---------- Study material

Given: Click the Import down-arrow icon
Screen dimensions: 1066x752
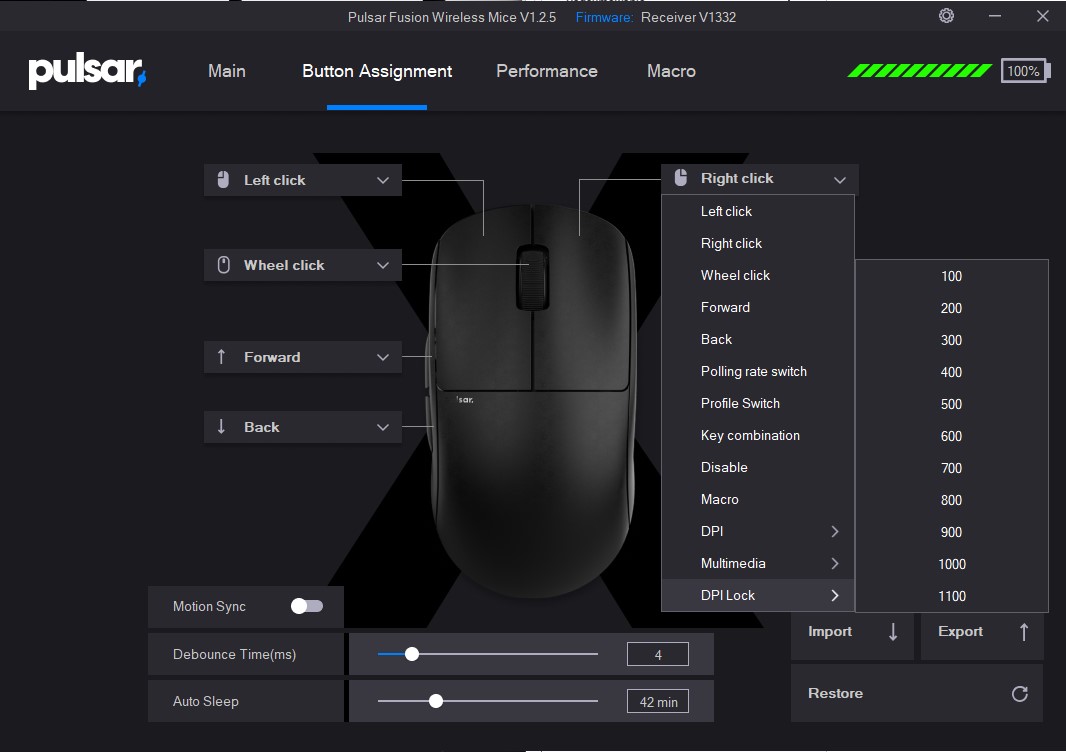Looking at the screenshot, I should [893, 631].
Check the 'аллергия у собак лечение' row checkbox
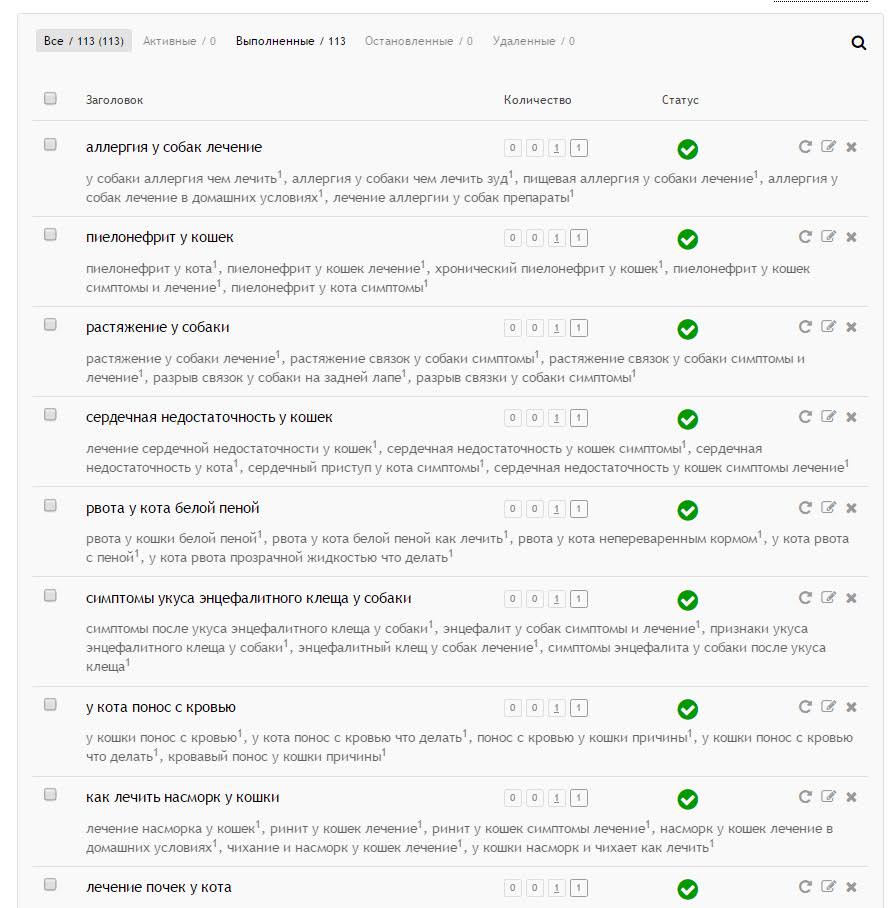The width and height of the screenshot is (896, 908). (50, 145)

--------------------

Problem statement:
Set down the entries above again exactly, minus any image.

Result of this task:
Given: Click the Import down-arrow icon
Screen dimensions: 1066x752
Looking at the screenshot, I should [893, 631].
Check the 'аллергия у собак лечение' row checkbox
The width and height of the screenshot is (896, 908). (50, 145)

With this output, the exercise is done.